Conventional notions of party affiliation and outdated “left versus right” archetypes are vaporizing before our eyes. You’re either with the people or you’re with the kleptocracy, it’s that simple.
Meanwhile, in an alternate universe, MILFs.
Rock on, America!
Live blogging the governor’s debate
It’s not particularly what I want to do during dinner, but I just turned on the gubernatorial debate on Channel 9. It was tough choice, between that, and Two and a Half Men. Ugh.

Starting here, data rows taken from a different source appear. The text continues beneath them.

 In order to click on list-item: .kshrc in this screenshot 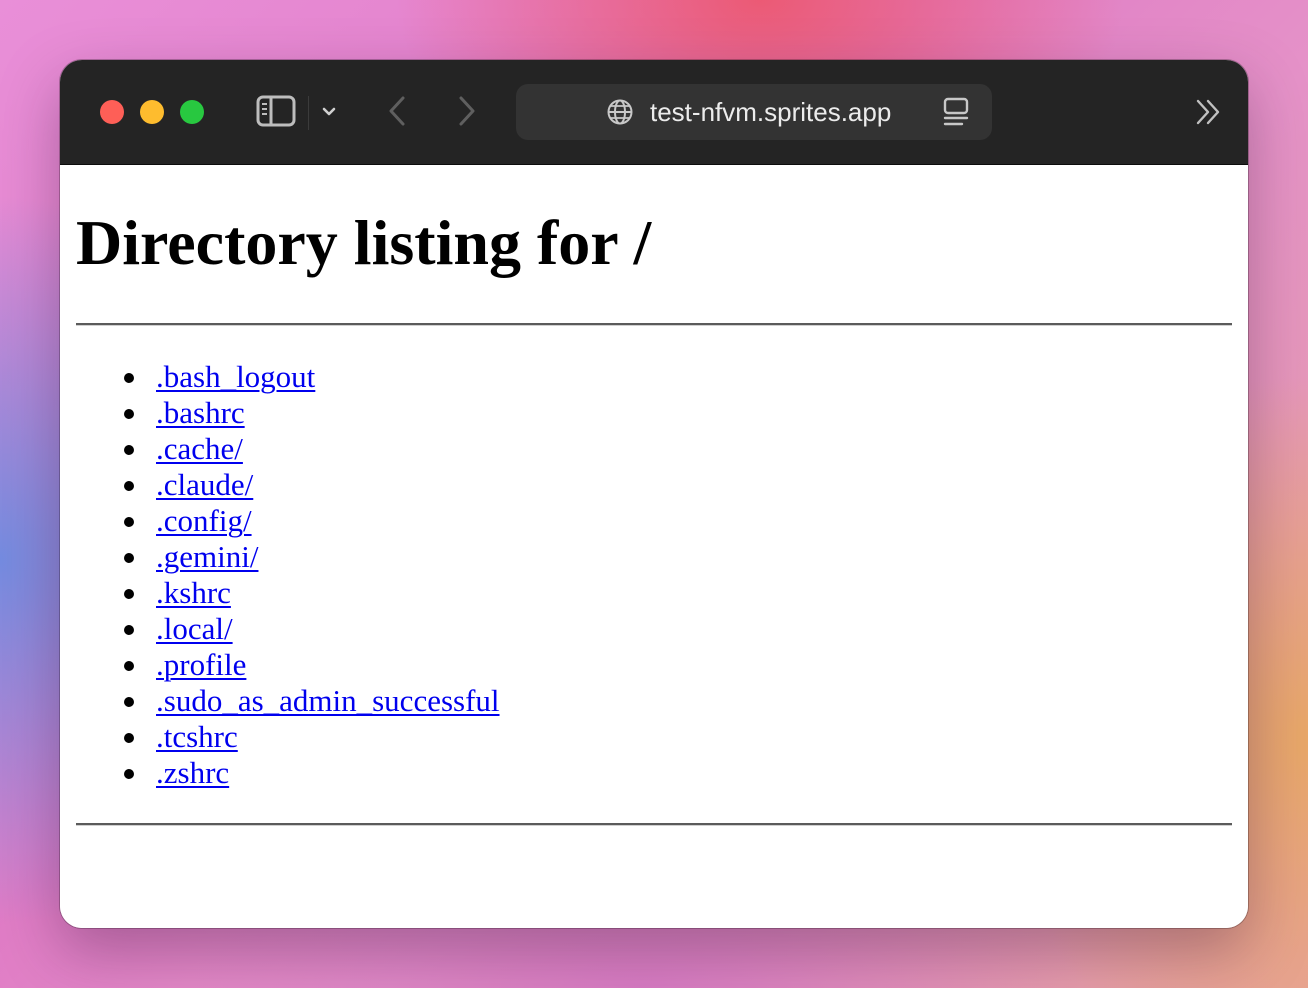, I will do `click(280, 593)`.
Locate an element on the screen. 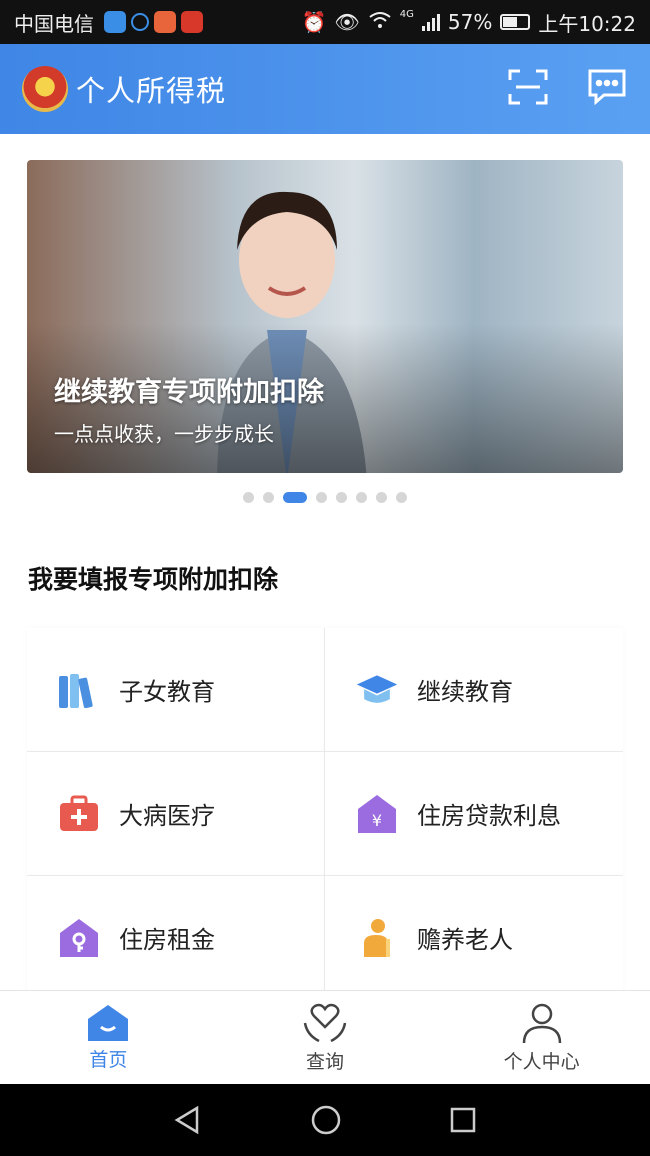 This screenshot has height=1156, width=650. signal-icon is located at coordinates (430, 22).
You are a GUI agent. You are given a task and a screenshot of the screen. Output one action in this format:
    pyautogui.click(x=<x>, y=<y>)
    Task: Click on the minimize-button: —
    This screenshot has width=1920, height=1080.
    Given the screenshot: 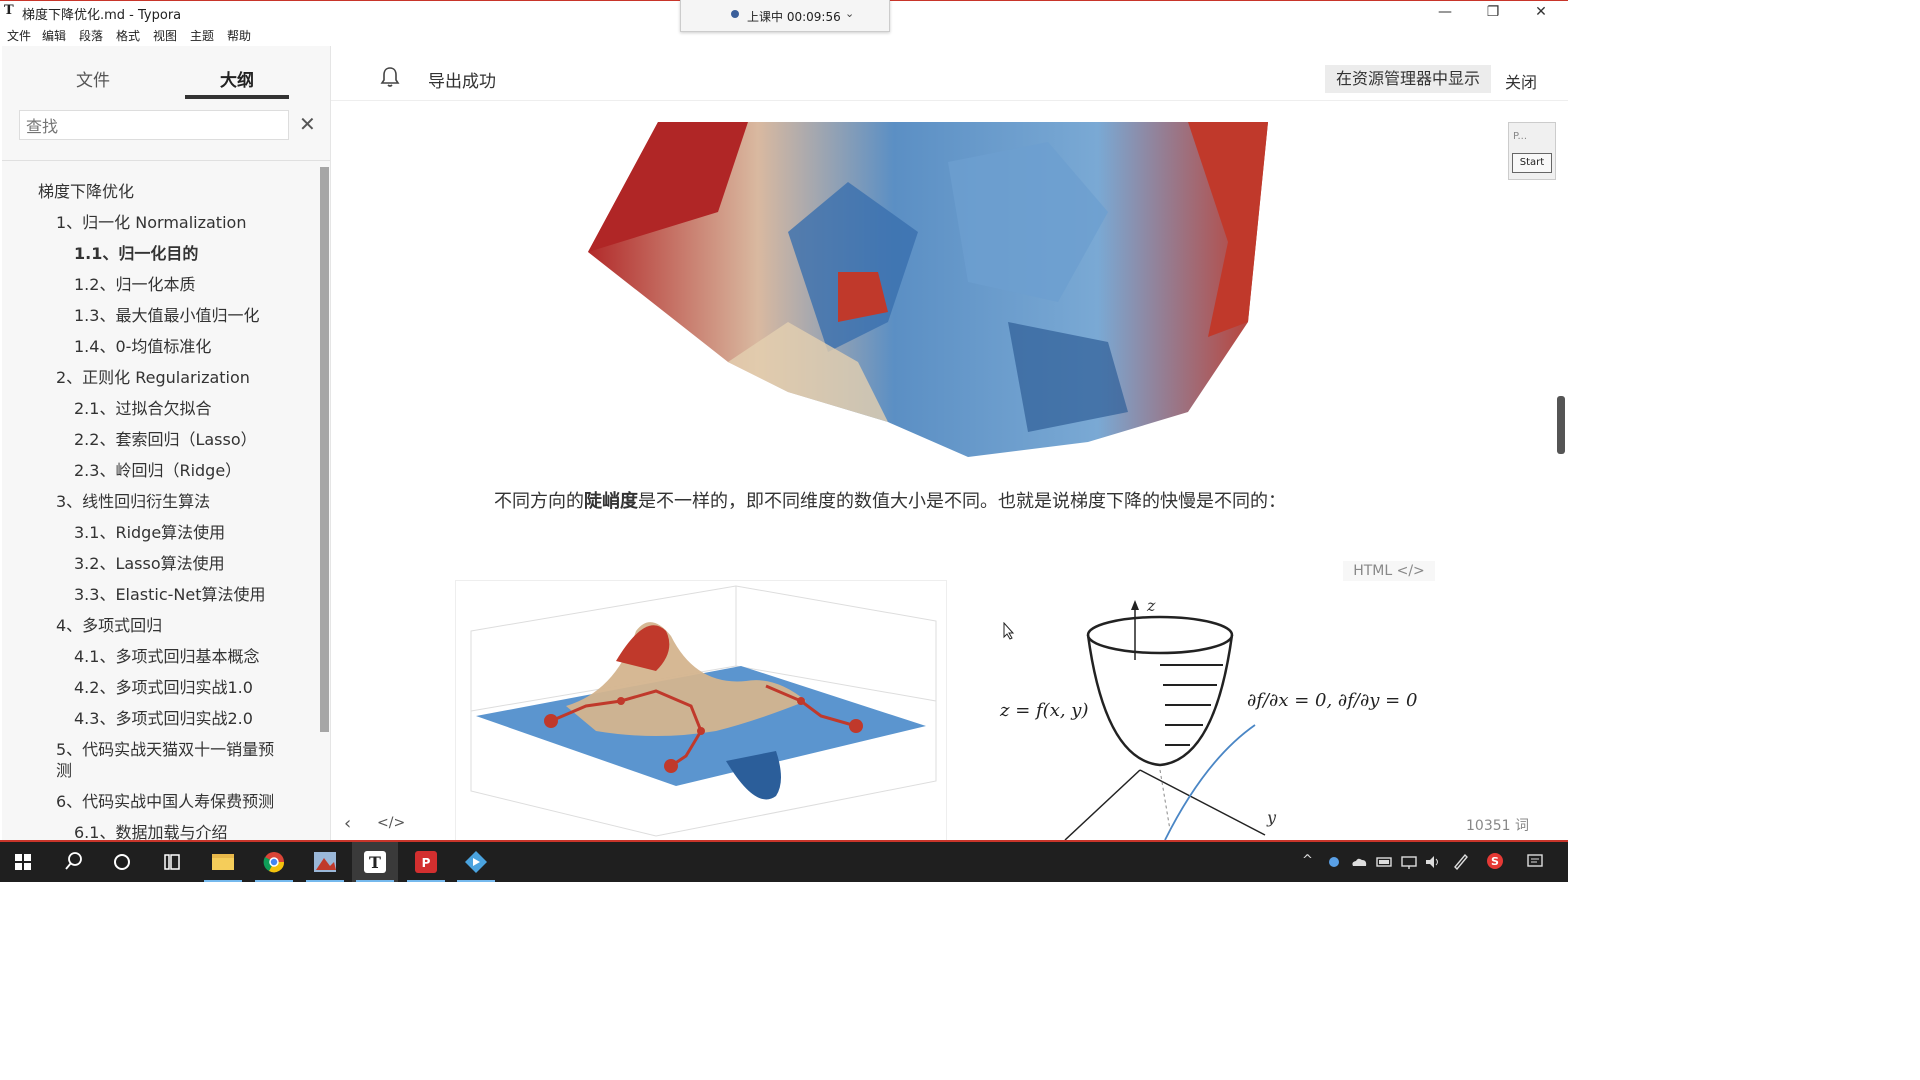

Anyway, I don’t really expect to do much live-blogging as, well, I’m eating. But we’ll see.
UPDATE (7:04):
Ryan Blethen needs a shave. Or perhaps to fully grow out that beard. I’m not sure.
UPDATE (7:05):
Dino Rossi is a liar and an asshole. I’m just sayin’. (I mean, really. Did you hear that opening statement? What a prick.)
UPDATE (7:12):
Would you have voted for the House bailout. Gregoire said she didn’t know about that one, but she would have voted for senate bill. Rossi wouldn’t answer at all, and went straight back on the attack.
UPDATE (7:18):
Is this effective? I mean, every single one of Rossi’s answers is an attack on Gregoire. All of them.
UPDATE (7:31):
Clearly, Dino Rossi is going for the angry voter vote. I dunno, maybe that’s a good strategy. But he comes off as, well, angry.
UPDATE (7:34):
Two and a Half Men is really looking appealing right about now.
UPDATE (7:35):
There’s a question on water rights. Let’s see how Rossi turns this into an attack on Gregoire….
UPDATE (7:38):
Yup.. the water issue is about “changing the culture in Olympia,” and replacing folks there with “reasonable, responsible people”… you know, unlike that goddamn unreasonable, irresponsible Gregoire.
UPDATE (7:40):
Question on gang violence in Eastern Washington… Rossi attacks Gregoire for releasing sex offenders and violent criminals, blaming her for the death of three police officers. You know, because she’s a bad person. Gregoire answers the question by talking about anti-gang legislation, and focusing on education.
UPDATE (7:46):
Buildergate question! Rossi… allegations were false, but if they were true, there’s nothing wrong with what, you know, I didn’t do. Rossi switches the conversation to talk about voter fraud. Gregoire turns the conversation to the BIAW… Rossi voted 99%… then to her “one Washington” speech.
UPDATE (7:48):
Rossi’s fans in the audience are as angry and rude as he is, trying to shout down the governor.
UPDATE (7:49):
Did I mention that Rossi is a liar and an asshole? Dems were trying to disenfranchise military voters by trying to get him to cop to being a Republican? What bullshit.
UPDATE (7:52):
Now he’s lying about the Spokane compact, and accusing Gregoire of “laundering” money. And this to a question about whether driver licenses should be limited to US citizens. (And by the way, to my friends in the media, Rossi’s ability to lie about the Spokane compact is all your fault. You got it wrong. I told you. And you’ve refused to correct it.)
UPDATE (7:53):
It’s almost over, thank God.
UPDATE (7:56):
Oh god I feel sorry for the governor to have to stand on stage with that prick. I mean really.
UPDATE (7:59):
This was the first gubernatorial debate I watched live, at one sitting. I feel dirty. I need a beer and a shower. Maybe sandblasting.
FINAL THOUGHTS:
You know, the media old timers seemed to think that Rossi won the first two debates, but if so, and he was anywhere near the asshole in those debates as he was in this one, then I just have to assume our media is filled with assholes too. What else could explain it?
Don’t get me wrong, I’ve got nothing against assholes, if they’re on my side. But I’m not normal. I’m not the typical voter. And I just have trouble believing that most voters want an asshole as governor.
It wasn’t a great debate, but Gregoire at least made an effort to answer some of the questions when she didn’t get distracted by refuting Rossi’s slander. Meanwhile, Rossi just concentrated on being a dick. “Culture of Olympia” my ass.
And people tell me he’s likable. If Rossi’s likable, I’m the most popular kid in school. I just don’t get it.